Poorly differentiated large cell adenocarcinoma of the lung metastatic to the placenta: a case report.

J Reprod Med

Division of Maternal Fetal Medicine, Department of Obstetrics and Gynecology, State University of New York Upstate Medical University, 750 East Adams Street, Syracuse, NY 13210, USA.

Published: May 2004

Background: Cancer is an uncommon diagnosis during pregnancy. Advanced disease is unusual; metastasis to the placenta is exceptionally rare. Primary cancers that have been reported to produce placental metastasis include melanoma, breast, hematologic and lung.
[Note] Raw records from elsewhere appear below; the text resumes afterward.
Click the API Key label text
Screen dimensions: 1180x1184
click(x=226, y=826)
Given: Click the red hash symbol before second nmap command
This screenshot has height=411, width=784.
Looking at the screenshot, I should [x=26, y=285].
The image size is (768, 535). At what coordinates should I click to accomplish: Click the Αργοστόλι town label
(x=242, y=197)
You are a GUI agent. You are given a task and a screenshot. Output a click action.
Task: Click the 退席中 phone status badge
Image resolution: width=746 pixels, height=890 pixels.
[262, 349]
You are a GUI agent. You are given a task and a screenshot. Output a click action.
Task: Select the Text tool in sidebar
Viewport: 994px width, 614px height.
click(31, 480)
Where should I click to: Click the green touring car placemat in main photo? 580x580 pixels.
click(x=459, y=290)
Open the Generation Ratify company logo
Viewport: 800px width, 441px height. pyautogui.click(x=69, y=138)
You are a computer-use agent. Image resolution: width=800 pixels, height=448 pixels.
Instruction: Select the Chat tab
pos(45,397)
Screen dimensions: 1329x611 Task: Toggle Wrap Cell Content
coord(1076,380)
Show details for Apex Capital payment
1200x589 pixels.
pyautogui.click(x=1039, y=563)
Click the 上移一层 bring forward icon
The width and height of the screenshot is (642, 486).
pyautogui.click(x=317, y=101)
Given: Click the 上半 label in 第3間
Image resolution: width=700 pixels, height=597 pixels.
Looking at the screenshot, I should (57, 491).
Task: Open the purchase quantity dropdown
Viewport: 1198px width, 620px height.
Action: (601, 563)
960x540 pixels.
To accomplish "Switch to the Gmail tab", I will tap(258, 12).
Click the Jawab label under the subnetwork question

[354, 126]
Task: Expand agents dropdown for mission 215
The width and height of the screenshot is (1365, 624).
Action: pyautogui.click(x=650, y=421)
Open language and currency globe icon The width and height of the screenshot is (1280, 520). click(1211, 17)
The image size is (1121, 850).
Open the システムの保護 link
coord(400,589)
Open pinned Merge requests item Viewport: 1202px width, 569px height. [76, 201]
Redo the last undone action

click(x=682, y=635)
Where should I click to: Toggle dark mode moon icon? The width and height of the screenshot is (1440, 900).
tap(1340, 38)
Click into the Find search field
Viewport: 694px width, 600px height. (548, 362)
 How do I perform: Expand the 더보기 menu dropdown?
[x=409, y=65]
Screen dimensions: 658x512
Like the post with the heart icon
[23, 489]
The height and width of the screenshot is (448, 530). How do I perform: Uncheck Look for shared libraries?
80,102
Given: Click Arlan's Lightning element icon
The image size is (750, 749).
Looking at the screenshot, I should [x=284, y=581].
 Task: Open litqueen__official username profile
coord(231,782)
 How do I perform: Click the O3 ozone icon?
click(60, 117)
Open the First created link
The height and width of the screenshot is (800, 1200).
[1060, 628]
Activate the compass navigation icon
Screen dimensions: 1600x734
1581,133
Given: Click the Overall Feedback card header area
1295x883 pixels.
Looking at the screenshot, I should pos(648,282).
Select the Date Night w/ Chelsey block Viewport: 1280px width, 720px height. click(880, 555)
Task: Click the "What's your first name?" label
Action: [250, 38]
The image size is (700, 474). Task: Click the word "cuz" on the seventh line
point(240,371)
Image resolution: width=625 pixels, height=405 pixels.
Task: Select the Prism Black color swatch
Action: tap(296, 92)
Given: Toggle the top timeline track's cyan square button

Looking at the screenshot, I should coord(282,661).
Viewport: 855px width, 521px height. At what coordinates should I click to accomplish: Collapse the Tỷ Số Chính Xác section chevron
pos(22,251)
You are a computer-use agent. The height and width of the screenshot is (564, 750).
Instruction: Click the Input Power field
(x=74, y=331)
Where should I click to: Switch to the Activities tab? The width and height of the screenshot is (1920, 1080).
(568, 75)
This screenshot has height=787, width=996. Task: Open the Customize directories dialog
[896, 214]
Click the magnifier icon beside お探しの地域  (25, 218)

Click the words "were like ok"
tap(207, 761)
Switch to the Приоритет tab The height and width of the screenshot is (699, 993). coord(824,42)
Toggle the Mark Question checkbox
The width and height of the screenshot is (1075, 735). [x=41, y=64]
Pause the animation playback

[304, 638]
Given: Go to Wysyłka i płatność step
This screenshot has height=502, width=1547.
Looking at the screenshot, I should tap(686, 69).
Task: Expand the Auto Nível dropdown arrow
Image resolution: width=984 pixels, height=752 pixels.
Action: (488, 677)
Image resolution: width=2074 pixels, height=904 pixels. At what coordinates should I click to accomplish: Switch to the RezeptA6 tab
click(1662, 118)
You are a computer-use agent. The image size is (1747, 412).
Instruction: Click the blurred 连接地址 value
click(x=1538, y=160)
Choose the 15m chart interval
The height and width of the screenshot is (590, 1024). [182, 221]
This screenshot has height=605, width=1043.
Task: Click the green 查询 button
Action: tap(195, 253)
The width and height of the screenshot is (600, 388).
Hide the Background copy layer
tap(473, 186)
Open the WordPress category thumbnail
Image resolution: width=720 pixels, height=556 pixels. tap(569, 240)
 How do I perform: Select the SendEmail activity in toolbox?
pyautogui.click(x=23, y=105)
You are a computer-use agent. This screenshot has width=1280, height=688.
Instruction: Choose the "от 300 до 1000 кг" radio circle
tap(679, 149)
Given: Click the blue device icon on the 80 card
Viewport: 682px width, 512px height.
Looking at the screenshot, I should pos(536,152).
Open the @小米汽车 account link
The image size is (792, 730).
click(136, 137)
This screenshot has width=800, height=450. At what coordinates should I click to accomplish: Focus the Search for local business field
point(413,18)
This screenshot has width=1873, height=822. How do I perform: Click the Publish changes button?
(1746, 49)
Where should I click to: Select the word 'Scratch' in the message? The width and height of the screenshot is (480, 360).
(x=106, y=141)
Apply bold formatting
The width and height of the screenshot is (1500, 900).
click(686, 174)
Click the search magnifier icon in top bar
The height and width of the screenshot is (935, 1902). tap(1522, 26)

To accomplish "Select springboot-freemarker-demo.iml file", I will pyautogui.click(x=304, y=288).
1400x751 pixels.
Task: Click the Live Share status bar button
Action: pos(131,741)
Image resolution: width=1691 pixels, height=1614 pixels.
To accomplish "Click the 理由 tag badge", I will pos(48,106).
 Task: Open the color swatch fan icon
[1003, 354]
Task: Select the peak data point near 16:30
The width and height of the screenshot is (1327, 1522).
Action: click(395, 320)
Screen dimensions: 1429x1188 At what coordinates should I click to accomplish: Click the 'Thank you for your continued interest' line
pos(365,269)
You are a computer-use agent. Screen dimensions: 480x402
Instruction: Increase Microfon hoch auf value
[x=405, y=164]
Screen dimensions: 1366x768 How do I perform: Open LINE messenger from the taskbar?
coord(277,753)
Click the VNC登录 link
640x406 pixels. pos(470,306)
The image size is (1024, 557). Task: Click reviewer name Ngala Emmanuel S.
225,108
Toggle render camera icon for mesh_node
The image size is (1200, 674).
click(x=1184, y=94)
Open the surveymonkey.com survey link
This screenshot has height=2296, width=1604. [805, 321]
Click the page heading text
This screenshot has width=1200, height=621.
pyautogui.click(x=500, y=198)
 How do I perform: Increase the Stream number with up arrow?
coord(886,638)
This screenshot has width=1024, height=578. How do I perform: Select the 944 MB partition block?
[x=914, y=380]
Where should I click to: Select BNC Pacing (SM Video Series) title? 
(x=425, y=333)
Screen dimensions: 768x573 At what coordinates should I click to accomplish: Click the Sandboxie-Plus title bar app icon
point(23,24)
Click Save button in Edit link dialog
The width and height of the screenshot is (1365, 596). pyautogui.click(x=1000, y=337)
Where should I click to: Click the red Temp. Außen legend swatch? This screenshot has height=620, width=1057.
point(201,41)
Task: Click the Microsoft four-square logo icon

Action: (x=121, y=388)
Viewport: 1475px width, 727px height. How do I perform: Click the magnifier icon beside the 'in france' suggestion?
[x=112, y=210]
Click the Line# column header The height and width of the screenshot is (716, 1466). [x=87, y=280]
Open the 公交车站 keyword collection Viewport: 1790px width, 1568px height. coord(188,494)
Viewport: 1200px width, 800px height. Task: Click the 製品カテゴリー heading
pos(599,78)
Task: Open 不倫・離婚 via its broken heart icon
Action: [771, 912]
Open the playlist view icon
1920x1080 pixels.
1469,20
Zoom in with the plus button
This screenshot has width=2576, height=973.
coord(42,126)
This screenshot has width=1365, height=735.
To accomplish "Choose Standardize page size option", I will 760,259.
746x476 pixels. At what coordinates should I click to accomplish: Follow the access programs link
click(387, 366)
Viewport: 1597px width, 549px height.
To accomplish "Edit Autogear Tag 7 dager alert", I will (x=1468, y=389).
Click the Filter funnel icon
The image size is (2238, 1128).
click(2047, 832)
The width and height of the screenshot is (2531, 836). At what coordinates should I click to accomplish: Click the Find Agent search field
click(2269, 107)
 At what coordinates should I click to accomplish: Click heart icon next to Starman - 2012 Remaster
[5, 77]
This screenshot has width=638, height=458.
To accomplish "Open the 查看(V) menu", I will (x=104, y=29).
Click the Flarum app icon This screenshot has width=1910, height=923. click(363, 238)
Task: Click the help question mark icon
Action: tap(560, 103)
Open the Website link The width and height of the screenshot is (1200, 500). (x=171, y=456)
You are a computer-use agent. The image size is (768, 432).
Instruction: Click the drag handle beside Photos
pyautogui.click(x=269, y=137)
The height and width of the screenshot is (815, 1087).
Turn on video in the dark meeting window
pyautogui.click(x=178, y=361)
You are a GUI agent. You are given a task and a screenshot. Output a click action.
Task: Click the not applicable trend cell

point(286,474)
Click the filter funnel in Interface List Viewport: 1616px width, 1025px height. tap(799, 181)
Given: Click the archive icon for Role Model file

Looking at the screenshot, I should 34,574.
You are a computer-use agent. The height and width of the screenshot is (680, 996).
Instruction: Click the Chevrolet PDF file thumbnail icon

Case: A 41-year-old, Caucasian woman, para 4014, at 35 4/7 weeks' gestational age with a singleton pregnancy, presented with weight loss, nausea, vomiting, diarrhea and a nonproductive cough. A detailed evaluation revealed widely metastatic disease with a suspected lung origin. Biopsy of a supraclavicular lymph node revealed poorly differentiated large cell adenocarcinoma. Due to the patient's rapidly deteriorating condition and suspected asymmetric intrauterine growth restriction, induction of labor was undertaken. A female infant, Apgar scores 8 and 9, weight 1,885 g, was delivered vaginally. Pathologic evaluation of the placenta revealed metastatic poorly differentiated large cell adenocarcinoma within the intravillous spaces. The placental tumor appeared to be identical to the tumor identified on the lymph node biopsy. The patient's condition continued to deteriorate, and she died a few weeks after the delivery. The infant was doing well 6 months after birth.

Conclusion: Placental metastasis is a rare complication among women with widely metastatic large cell adenocarcinoma of the lung. Vaginal delivery can be successful for seriously compromised patients with widespread malignant disease.